Ah. As everyone knows, I was the model for Orange Nude. Even though it’s an abstraction, there’s no denying my long, unmanageable red hair or the paleness of my skin and brown eyes. If I hadn’t thrown it out the door when we broke up, I’d probably be living in a condo in Back Bay instead of renting in an industrial building in SOWA. But then again, I’m not the Back Bay type. “Don’t tell me how much you got for it.”

“I’ll spare you the pain. But the sale started me thinking about you, about the raw deal you got.”

I struggle to keep the surprise off my face. In the last three years, no one outside of a few art buddies and my mother—who never really understood what it all meant—has looked at the situation from my point of view.

“So I decided to come down and see what you’ve been up to,” he continues. “Maybe I can help.”

My heart leaps at the offer, and I jump up. “I pulled out a few from my latest series.” I wave at the paintings. “Obviously, windows.”

Markel walks toward the pieces. “Windows,” he repeats as he takes in the whole dozen from a distance, then approaches each individually.

“It’s urban windows, Boston windows.
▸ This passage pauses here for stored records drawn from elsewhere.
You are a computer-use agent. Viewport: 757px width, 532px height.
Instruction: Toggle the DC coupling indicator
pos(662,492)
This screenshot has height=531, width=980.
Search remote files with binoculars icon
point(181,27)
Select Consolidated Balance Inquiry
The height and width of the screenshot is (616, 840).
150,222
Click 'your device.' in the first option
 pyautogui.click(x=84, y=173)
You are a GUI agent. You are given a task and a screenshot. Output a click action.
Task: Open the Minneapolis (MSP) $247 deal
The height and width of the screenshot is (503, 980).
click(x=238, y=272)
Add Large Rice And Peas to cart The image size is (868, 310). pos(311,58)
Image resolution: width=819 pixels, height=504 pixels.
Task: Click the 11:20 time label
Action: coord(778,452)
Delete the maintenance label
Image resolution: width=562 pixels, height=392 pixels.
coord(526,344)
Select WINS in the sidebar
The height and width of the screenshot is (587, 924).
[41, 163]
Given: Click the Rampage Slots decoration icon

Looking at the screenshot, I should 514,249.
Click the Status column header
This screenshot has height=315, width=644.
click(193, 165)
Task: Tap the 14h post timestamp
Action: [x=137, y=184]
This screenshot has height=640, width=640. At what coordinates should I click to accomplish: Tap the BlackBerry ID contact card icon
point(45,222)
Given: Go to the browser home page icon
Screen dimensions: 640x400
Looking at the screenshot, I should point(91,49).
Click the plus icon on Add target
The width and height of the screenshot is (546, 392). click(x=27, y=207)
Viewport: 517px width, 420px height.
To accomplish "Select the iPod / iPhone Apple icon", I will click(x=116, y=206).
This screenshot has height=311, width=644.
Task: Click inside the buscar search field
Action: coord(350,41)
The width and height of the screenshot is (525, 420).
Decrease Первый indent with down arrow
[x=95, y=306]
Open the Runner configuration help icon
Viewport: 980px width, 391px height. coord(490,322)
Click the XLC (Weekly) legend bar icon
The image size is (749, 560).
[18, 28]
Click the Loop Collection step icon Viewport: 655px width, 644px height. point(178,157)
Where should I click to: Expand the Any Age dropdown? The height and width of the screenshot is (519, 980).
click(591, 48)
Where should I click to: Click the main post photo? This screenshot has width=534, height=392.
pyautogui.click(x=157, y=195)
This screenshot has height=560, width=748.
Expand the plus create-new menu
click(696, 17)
Hopper-esque thematically, but more multi-dimensional. Not just the public face of loneliness, but who we are in many dimensions. Unseen from the inside. Or unknowingly seen. On display from outside, posturing or forgetting. Separations. Reflections, refractions.”

“Light,” he murmurs. “Wonderful light.”

“That, too. Without light nothing can be seen. And with it, still so much is unobserved.” Studio visits make me talk like a pompous art critic.

“Your light is amazing. The subtle values. Almost Vermeer-like.” He points to Loft. “I’m struck by the difference in value in the light from the far left window through to the right ones.” He steps closer. “Each slightly different, and yet each such a luminous part of the whole.”

I’m also pleased with that particular play, but Vermeer, the master of light…

“How many glazings are you doing?”

I’m reluctant to admit the truth. Not only are very few artists using classical oil techniques these days, but those who are aren’t nearly as compulsive as I am about layering. I shrug. “Eight? Nine?” Which is actually low.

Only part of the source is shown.